Este tiempo de la Semana Santa, es tiempo propicio, para ver nuestra temporalidad de cara a la eternidad y la eternidad en Cristo, de cara a nosotros, con toda su hondura y las posibles implicaciones que traerán a nuestra vida, para que el tiempo, el tiempo nuestro, no sea un tiempo vacío e indiferente.
La procesión del Domingo que llamamos de Ramos, es el testimonio feliz a través del cual reconocemos que en Cristo Jesús, se ha hecho visible el Rostro del Padre; Rostro que nos habla de la apertura de su corazón. Es procesión de Cristo Rey, en el cual no solo lo reconocemos como Hijo de Dios, sino como el Mesías de la Promesa: Hijo de David, el Rey de la Justicia y de la Paz ( cf 19,28-40).

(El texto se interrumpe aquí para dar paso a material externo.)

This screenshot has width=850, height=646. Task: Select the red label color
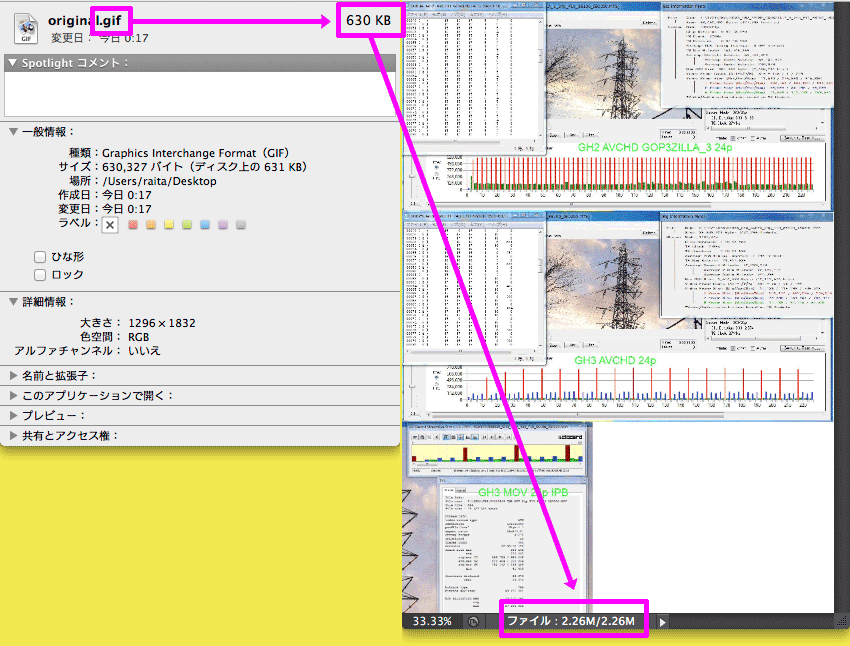(x=133, y=225)
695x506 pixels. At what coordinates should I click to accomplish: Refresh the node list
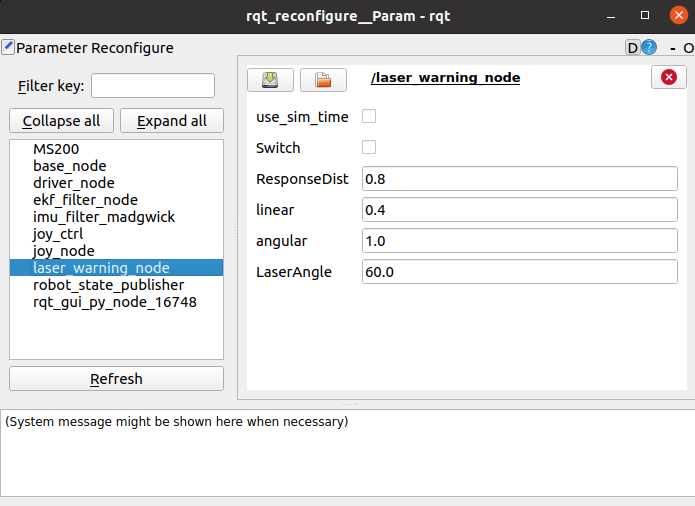(x=116, y=379)
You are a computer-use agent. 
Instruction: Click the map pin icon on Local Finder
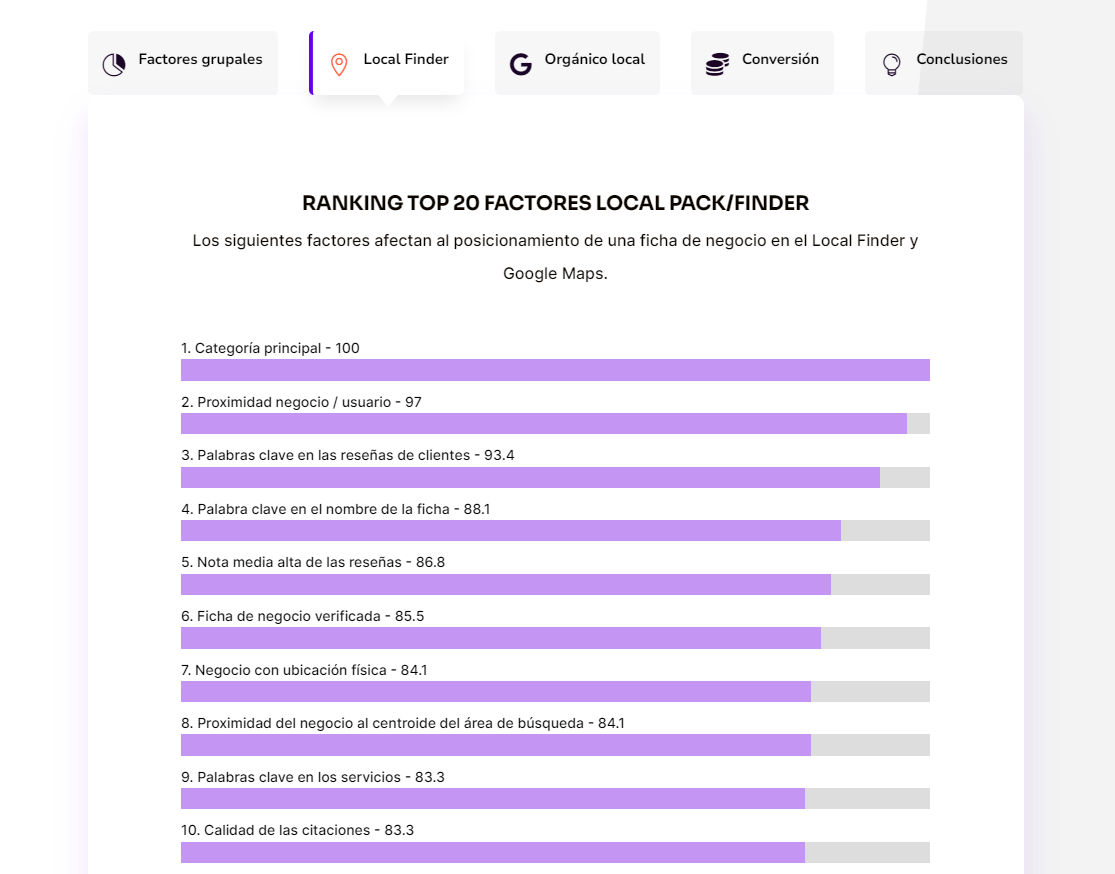tap(339, 65)
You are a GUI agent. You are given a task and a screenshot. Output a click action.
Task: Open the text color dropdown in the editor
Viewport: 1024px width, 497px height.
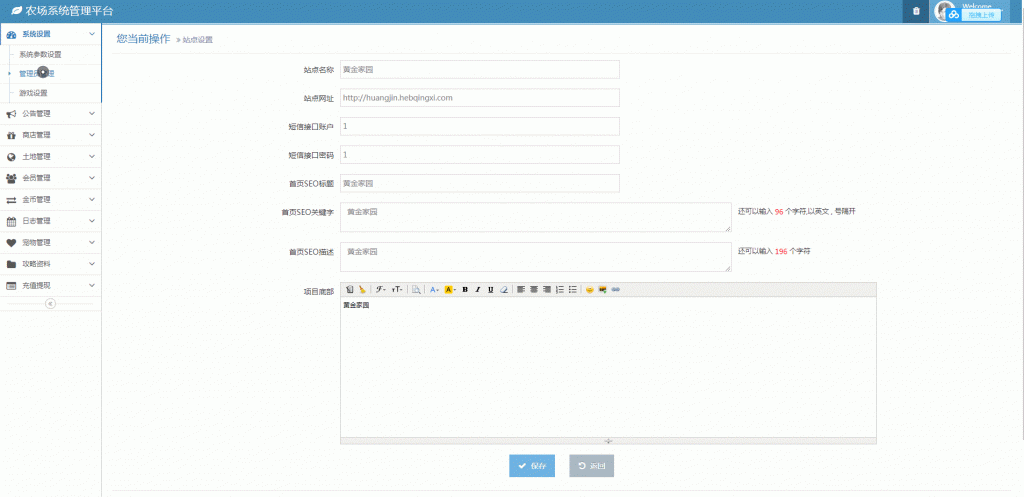click(x=434, y=290)
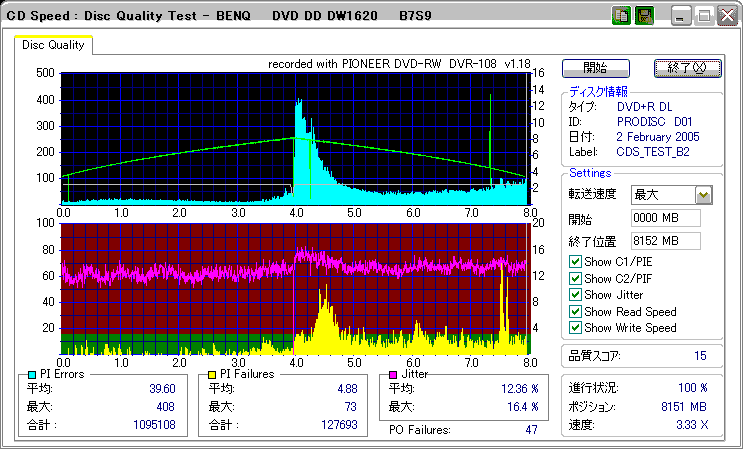Click the magenta Jitter legend square
The width and height of the screenshot is (743, 449).
point(394,375)
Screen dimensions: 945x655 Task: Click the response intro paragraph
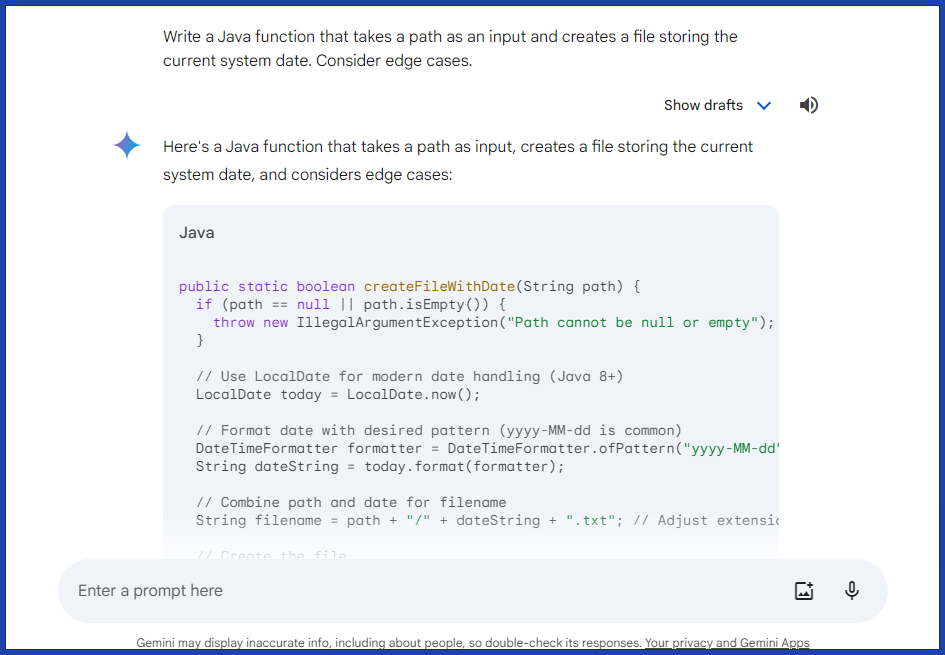[458, 160]
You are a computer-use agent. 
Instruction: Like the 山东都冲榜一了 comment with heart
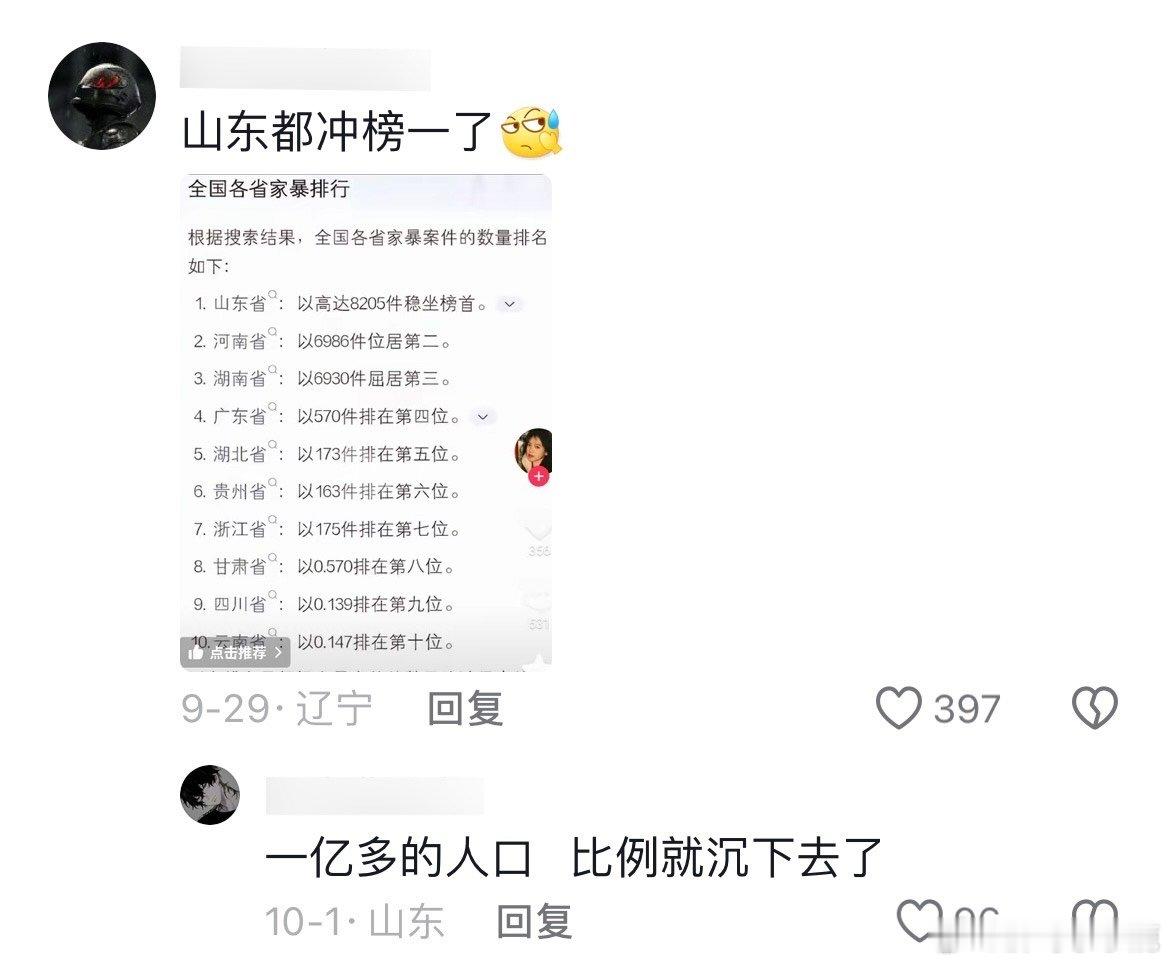[898, 708]

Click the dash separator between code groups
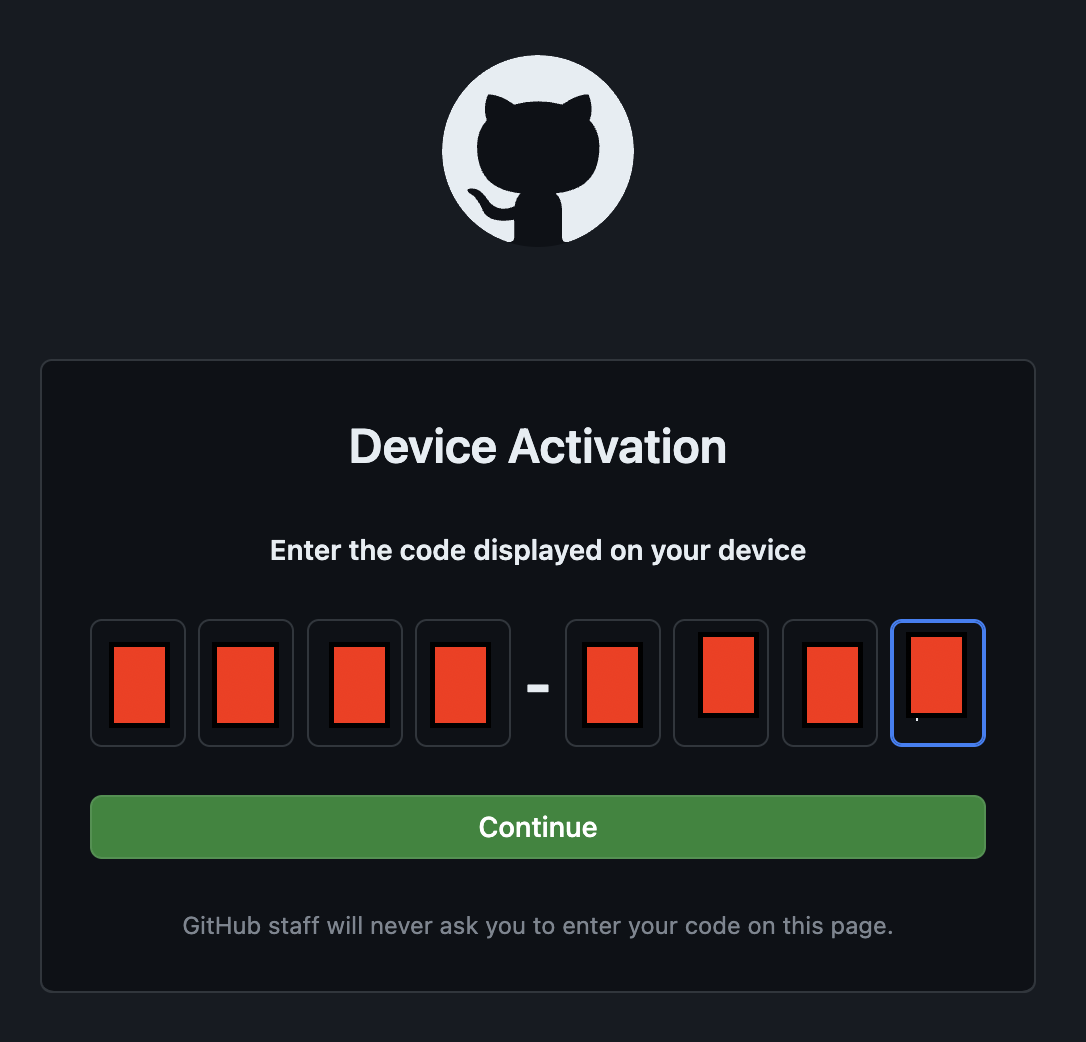point(537,688)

Este nuestro Rey, nos indica el Camino a seguir, la Verdad a proclamar y la Vida a vivir. Esta procesión posee ese carácter simbólico del seguimiento de Jesús, que implica relación Maestro-discípulo; significa asumir la condición de discípulo para ser guiados por Él en la dimensión interior y sus efectos en la conducta exterior; depender totalmente de la voluntad del Tú divino, supuesta la escucha de la Palabra en la comunión con la Iglesia y el discernimiento para la adecuación a la voluntad del Señor. El discípulo del Señor, no puede estar encerrado en sí, sino su tiempo, es tiempo transido de eternidad en Cristo Jesús en dependencia amorosa del Padre y en corazón abierto por los hermanos, los humanos.
No más en la búsqueda frenética por el éxito, sino poner nuestra vida en las manos de Cristo como pan, para que Él se haga presente y comparta nuestro cuerpo-vida, su Cuerpo, como pan partido y compartido con los demás.
El Domingo de Ramos, es pórtico de entrada a la Semana Santa, la Semana Mayor, la Semana de la Pasión del Señor. No es solo un recuerdo del pasado sino es la actualización de su misterio permanente entre nosotros: Cristo padece hoy; continúa el proceso a Jesús. Su pasión no ha terminado (cf Lc 22,14-23, 56).
Hoy, Dios en Cristo, está crucificado en las víctimas inocentes, como la niña Victoria Guadalupe; en las cruces de los que sufren víctimas de la Guerra de Ucrania o víctimas de los sicarios inmisericordes en nuestra Patria.
Todos los crucificados por hambre, la enfermedad, los tormentos, o las grandes penas morales, está Cristo crucificado; en el Calvario de la vida estamos crucificados con Cristo y en Cristo.
Su Cruz, sostiene nuestra esperanza; su muerte es nuestra muerte. No estamos solos. Él está con nosotros, sufre con nosotros, muerte con nosotros.
Este es el Dios vivo y verdadero, el Hijo del Padre, que nos hace hijos del Padre; Dios humilde y paciente.
Nuestra libertad puede ser asumida por Él para vivir su muerte, que comporta la plenitud de la vida: la eternidad que en Cristo y por Cristo, se hace carne de nuestra carne. Su ‘hoy’ es nuestro presente.
Termino con estas Palabras de san Pablo VI, en la segunda apertura del Concilio Vaticano II:
‘¡Cristo!
Cristo, nuestro principio,
Cristo, nuestra vida y nuestro guía.
Cristo, nuestra esperanza y nuestro término…
Que no se cierna sobre esta asamblea otra luz
Que no sea la de Cristo, luz del mundo.
Que ninguna otra verdad atraiga nuestra mente
Fuera de las palabras del Señor, único Maestro.
Que no tengamos otra aspiración que la de serle
Absolutamente fieles.
Que ninguna otra esperanza nos sostenga, si
No es aquella que, mediante su palabra, conforta
nuestra debilidad…’
¿Es Cristo Jesús, nuestro ‘Hoy’? ¿Se hace presente en mí? ¿Su temporalidad es mi eternidad?